Are Predictions Getting Better?

If you’re the kind of person who cares about “The Folly of Prediction” and The Signal and the Noise, you may want to read Amy Zegart‘s Foreign Policy piece about predictions. Making predictions within the intelligence community, for example, is a different game than betting on basketball:

In March Madness, everyone has access to the same information, at least theoretically. Expertise depends mostly on how geeky you choose to be, and how much time you spend watching ESPN and digging up past stats. In intelligence, however, information is tightly compartmented by classification restrictions, leaving analysts with different pieces of data and serious barriers to sharing it. Imagine scattering NCAA bracket information across 1,000 people, many of whom do not know each other, some of whom have no idea what a bracket is or the value of the information they possess. They’re all told if they share anything with the wrong person, they could be disciplined, fired, even prosecuted. But somehow they have to collectively pick the winner to succeed.

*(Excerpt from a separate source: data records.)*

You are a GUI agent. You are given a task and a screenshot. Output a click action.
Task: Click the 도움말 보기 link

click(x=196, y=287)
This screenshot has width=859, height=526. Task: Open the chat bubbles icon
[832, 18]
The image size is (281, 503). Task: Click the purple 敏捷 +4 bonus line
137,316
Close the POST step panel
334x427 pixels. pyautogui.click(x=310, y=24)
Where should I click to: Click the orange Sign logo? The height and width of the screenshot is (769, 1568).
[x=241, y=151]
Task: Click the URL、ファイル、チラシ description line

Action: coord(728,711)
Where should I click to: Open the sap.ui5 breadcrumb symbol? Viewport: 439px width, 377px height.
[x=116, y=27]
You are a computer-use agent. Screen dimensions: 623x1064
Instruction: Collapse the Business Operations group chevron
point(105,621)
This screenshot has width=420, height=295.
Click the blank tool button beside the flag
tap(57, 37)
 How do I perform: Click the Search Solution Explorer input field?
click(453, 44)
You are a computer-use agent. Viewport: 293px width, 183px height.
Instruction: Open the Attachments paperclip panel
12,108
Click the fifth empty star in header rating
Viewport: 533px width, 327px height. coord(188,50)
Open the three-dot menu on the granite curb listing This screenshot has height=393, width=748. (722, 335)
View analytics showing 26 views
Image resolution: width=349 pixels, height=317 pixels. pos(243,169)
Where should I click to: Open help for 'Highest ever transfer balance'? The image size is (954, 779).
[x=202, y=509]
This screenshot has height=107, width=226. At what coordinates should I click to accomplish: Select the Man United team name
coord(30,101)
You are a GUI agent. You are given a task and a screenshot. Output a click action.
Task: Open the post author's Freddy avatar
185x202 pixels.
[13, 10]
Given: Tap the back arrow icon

In other spheres, however, predictions just keep getting better. “Smart people are finding clever new ways of generating better data, identifying and unpacking biases, and sharing information unimaginable 20 or even 10 years ago,” writes Zegart.


Joe Dokes

The short answer is no, predictions at least in the political arena are not really getting better. For example, how many people predicted the Arab Spring, and just as importantly the Arab Fall (i.e. the clear move away from democratic institutions that seemed so inevitable at the height of the Arab Spring)?

We can't even predict the fallout from the Eurozone Crisis and the financial issues created and exacerbated by the PIGS.

We can't even predict if the government is going to get its stuff together and prevent the sequester.

Elections are easy to predict, particularly in a stable country like the US.

Regards,

James

I think most of us predicted the Arab Fall, even if we didn't come up with the catchy name for it.

tung bo

Inexplicably, Zegart relegated the fact that the "intelligence" business have no clear cut metrics to the fourth factor. I'd thought that in any venture, that should be the #1 factor! It reflects the ill defined and changing nature of the project. If we don't know what the terms we use mean, what good is getting mountain of data?

"Is Al Queda advancing or declining?" Who is meant by Al Queda? Does it include self proclaimed affiliates? What if a group claimed to be an affiliate is running a very popular clinic for refugees? Is that an advancement of their brand? Or is that a mutation of their focus and energy which makes the group more managable?

With the ill-formed questions that politicians often asks, it is no wonder that there are often no sensible answers to them. Not to speak of prediction even.